Laura Itzel Castillo alista semana clave para jornada laboral de 40 horas

Por Bruno Cortés

 

En el Senado ya se mueven las piezas para uno de los cambios laborales más esperados en años: reducir la jornada de trabajo a 40 horas semanales. La presidenta de la Cámara alta, Laura Itzel Castillo Juárez, confirmó que el dictamen está en su recta final y que podría estar listo, si todo camina como se espera, a más tardar la próxima semana.

Para entender qué significa esto sin enredos legales, hay que ir a lo básico. La reforma busca cambiar el artículo 123 de la Constitución, que es donde se establecen las reglas generales del trabajo en México: horarios, derechos y obligaciones. Es decir, no se trata de un ajuste menor, sino de tocar el corazón de la relación entre trabajadores y empleadores.

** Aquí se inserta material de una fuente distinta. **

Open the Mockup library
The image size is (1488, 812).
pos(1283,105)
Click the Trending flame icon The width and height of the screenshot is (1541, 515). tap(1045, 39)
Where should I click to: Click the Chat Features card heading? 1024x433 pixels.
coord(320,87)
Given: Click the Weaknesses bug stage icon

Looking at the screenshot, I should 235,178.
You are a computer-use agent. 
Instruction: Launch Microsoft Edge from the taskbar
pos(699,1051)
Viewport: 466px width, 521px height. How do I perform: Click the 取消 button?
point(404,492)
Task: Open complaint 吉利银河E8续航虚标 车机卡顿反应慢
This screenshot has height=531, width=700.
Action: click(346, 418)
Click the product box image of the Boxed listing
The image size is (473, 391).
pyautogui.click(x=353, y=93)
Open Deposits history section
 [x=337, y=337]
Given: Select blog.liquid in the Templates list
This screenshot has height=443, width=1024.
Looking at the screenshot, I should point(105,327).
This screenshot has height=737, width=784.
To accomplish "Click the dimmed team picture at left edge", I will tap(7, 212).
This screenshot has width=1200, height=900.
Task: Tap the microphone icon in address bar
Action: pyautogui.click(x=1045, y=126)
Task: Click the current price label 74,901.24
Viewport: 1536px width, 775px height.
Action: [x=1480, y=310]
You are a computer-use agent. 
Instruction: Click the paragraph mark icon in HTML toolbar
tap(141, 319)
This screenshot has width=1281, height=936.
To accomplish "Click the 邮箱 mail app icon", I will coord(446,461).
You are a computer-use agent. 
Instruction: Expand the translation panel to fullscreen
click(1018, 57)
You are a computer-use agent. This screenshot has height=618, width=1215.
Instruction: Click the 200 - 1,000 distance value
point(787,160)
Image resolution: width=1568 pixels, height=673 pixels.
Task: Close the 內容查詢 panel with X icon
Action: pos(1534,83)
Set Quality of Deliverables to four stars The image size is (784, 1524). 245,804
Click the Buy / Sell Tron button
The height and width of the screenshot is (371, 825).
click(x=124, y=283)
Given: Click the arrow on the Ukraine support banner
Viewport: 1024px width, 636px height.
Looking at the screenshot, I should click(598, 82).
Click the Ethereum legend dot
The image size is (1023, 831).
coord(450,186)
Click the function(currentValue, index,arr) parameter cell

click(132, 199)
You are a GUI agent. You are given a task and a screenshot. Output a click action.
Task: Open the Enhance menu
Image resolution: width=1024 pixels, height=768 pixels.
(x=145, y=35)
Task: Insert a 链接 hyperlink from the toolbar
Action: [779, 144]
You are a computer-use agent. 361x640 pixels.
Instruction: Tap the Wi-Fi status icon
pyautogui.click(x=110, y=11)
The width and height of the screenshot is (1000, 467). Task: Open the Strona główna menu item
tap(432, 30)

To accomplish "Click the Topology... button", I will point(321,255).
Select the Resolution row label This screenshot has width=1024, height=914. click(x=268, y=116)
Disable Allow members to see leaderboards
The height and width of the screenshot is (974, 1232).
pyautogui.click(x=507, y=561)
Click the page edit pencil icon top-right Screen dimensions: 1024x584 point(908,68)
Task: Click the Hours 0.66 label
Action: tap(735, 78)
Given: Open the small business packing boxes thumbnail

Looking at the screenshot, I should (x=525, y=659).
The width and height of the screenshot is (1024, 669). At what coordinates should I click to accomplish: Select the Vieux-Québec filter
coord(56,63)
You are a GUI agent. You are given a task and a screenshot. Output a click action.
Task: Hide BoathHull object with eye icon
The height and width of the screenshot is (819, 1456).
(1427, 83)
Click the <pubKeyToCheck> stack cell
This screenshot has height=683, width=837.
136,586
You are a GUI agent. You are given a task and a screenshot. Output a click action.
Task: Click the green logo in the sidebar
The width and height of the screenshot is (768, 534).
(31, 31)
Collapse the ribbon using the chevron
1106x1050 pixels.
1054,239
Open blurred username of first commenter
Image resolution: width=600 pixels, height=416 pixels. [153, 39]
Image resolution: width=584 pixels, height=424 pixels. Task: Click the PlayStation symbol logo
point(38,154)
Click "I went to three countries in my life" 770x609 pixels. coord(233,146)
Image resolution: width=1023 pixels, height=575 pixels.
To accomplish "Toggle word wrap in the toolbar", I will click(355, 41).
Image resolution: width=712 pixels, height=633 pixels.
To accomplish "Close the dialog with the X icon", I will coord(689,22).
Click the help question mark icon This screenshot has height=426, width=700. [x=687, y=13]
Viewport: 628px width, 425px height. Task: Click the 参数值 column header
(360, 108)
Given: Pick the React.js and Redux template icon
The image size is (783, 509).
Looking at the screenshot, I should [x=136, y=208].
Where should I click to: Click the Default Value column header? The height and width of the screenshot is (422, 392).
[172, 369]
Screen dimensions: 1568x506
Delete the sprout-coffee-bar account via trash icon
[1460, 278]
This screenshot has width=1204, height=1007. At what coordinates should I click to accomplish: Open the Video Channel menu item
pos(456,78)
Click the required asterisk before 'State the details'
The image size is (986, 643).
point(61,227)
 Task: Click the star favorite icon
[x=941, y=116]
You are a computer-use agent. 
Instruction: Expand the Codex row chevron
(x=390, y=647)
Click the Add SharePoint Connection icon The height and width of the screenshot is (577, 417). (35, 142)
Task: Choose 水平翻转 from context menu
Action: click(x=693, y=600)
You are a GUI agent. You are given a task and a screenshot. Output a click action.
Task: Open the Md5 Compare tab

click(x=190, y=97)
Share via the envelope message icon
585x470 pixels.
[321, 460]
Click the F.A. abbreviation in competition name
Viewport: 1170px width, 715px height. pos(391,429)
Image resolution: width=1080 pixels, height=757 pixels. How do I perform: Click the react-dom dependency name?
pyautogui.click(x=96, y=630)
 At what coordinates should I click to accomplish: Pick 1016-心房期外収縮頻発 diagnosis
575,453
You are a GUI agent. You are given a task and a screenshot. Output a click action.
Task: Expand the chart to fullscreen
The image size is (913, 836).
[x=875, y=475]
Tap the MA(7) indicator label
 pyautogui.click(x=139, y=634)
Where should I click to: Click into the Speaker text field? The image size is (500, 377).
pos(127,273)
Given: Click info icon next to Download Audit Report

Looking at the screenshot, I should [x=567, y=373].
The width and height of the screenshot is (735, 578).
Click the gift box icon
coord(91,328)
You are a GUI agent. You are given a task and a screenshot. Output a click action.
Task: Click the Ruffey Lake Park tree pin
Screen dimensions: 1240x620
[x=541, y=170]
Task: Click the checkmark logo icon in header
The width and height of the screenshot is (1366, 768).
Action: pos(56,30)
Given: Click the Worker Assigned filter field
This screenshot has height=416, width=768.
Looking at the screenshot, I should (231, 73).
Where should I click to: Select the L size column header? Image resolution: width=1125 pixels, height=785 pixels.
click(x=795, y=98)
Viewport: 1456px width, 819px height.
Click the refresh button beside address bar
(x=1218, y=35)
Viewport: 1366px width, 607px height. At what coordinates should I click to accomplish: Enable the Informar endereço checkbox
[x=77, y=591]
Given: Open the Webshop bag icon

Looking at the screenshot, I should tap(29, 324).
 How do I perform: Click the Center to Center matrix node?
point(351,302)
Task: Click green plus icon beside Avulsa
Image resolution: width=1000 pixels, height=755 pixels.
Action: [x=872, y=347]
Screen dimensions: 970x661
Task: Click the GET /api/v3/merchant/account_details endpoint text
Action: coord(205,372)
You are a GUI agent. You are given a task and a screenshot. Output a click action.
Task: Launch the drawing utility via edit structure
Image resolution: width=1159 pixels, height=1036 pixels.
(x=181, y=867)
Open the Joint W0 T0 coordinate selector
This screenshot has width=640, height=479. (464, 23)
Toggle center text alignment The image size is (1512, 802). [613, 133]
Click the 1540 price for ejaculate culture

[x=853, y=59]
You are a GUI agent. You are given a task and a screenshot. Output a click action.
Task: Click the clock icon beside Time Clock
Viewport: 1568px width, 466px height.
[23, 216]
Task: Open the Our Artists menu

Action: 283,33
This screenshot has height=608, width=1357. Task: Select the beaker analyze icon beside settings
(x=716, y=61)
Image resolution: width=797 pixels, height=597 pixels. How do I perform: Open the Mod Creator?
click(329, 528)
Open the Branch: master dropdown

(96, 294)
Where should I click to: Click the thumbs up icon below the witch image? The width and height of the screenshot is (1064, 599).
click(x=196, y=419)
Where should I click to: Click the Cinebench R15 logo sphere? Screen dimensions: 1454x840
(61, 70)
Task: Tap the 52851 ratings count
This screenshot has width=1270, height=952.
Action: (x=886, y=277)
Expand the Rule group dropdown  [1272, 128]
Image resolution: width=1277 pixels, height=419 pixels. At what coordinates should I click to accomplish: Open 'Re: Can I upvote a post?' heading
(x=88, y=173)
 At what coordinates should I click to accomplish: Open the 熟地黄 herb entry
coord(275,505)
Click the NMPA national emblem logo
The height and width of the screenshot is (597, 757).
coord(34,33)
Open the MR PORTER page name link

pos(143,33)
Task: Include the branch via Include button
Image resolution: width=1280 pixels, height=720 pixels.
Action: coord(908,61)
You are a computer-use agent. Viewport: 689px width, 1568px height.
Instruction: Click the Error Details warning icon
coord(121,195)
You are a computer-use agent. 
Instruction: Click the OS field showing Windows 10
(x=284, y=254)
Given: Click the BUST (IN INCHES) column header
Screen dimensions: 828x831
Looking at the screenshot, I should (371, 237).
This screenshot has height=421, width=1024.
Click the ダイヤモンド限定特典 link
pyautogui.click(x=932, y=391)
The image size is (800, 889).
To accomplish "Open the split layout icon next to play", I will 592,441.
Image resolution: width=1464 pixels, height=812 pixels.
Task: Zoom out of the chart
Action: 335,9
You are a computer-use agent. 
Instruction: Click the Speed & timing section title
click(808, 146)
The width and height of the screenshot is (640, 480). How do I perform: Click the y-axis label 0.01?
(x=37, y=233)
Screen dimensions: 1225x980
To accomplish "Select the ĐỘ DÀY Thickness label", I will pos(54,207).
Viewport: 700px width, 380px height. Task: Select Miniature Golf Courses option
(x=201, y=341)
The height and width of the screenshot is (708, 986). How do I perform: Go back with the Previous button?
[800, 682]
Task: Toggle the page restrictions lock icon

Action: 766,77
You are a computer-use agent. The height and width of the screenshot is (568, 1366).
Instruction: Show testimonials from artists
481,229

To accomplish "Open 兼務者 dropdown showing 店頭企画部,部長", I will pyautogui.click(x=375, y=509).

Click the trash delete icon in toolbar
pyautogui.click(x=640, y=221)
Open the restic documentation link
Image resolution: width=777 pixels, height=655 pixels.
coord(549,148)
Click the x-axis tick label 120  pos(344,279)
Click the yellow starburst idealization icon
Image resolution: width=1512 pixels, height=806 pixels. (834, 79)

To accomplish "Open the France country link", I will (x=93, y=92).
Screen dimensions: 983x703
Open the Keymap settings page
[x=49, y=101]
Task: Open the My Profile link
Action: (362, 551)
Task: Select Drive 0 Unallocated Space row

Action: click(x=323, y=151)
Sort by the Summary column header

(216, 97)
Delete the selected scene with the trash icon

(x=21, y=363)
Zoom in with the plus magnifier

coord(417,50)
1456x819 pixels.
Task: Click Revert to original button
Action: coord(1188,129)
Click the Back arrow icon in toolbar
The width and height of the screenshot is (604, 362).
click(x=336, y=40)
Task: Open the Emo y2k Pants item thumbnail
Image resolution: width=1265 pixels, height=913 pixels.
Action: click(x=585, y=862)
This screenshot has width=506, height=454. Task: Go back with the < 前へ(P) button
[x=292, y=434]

Castillo Juárez explicó que el proyecto está siendo afinado en comisiones, específicamente en las de Puntos Constitucionales y Estudios Legislativos. Ahí es donde se revisa cada coma, se ajusta el lenguaje y se decide si el texto está listo para pasar al pleno. Según lo que le han informado, los últimos detalles ya se están cerrando.

La senadora fue cuidadosa al hablar de tiempos, pero dejó claro que la intención es avanzar pronto. No prometió una fecha exacta, pero sí marcó un horizonte cercano. En política, ese tipo de mensajes suele significar que el tema ya está suficientemente maduro para entrar a la discusión pública de fondo.

Más allá de la jornada laboral, la presidenta del Senado también habló de otro cambio que, aunque suena interno, impacta la forma en que se toman decisiones: un nuevo Reglamento de la Cámara de Senadores. La idea es actualizar las reglas del juego para reflejar cómo funciona hoy el Congreso, no como funcionaba hace décadas.

Por ejemplo, explicó que ahora el Senado tiene nuevas responsabilidades, como la toma de protesta de integrantes del Poder Judicial tras reformas recientes. Eso obliga a ordenar mejor los debates y los procedimientos. Además, prácticas que hoy existen por acuerdos —como las sesiones híbridas o por internet— necesitan reglas claras para evitar improvisaciones y dar mayor certeza.

En el fondo, ambos temas van de la mano. Reducir la jornada laboral tiene que ver con mejorar la calidad de vida de millones de personas, mientras que actualizar el reglamento del Senado apunta a que el debate político sea más ordenado y transparente. La próxima semana podría ser clave para saber si estas ideas se traducen en cambios concretos.